There might be nuances with the “restart” mode, as I only used “single” for all my automation. I’ve moved everything to “restart” from the madness and haven’t seen it hang yet. Just following along here to see if there are similar fixes to the situation.

123 · August 23, 2023, 8:56pm

The first users to report the ‘stuck’ automation problem employed mode: single. In fact, this makes sense because a ‘stuck’ single-mode automation will trigger once and then never again (because only one execution instance is permitted). Others have reported it also occurs with mode: restart because the ‘stuck’ automation refuses to abort the first execution instance in order to start over.

In other words, neither of the two modes is a guaranteed ‘band aid’ nor, for that matter, is using continue_on_error: true (which was reported to avoid the problem for some users but not others).

tl;dr
There’s no single, reliable workaround for all integrations experiencing the problem. It will be solved only when the development team mitigates it within the affected integrations.

In case you’re wondering where I am getting the data for my observations, I have read all reports about the problem posted in the community forum and in GitHub Core (and commented in most of them in an attempt to characterize it).

gyordanov · August 23, 2023, 10:08pm

I tried single/restart modes and even added continue_on_error: true … it did help a little, but i still have automatons getting stuck …
funny enough one gets stuck on checking if the door is open, in theory that should not have an integration call as it should just check the current status (battery operated zwave sensor)…
but it does get stuck there … or at least the UI shows it like it does.

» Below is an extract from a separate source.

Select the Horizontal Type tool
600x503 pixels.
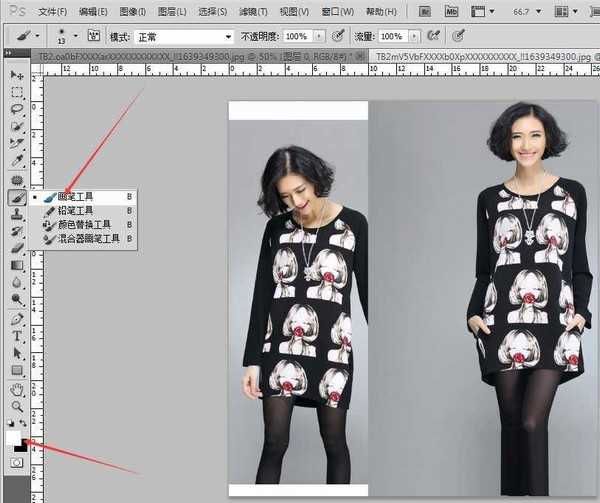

Jon123 · August 24, 2023, 3:26am

Have you received the data you need here? If not I can try to gather it tomorrow. I have a few automations that keep failing. The issue is they run every x minutes as a single mode, so by the time I catch them usually the traces are no longer available.
I have one now that won’t stop running even after I changed it and saved it

EndUser · August 24, 2023, 3:33am

I follow this with interest. I was among the early ones reporting this issue after upgrading to 2023.8 . However for me the issue disappeared after a few days and the only change I consciously made is to run a HA restart at 4 am. I am not sure that this makes a difference and I may have done something else that I don’t remember. Among my well over 100 Automations there is only one or two where I changed single to restart.

123 · August 24, 2023, 4:48am

Every time you restart, all parts of Home Assistant are reset. That means any automation that may have become ‘stuck’ is reset.

It’s the equivalent of regularly rebooting a slow computer as a means of fixing a memory leak. In other words, it doesn’t cure the actual problem, it only suppresses the symptoms.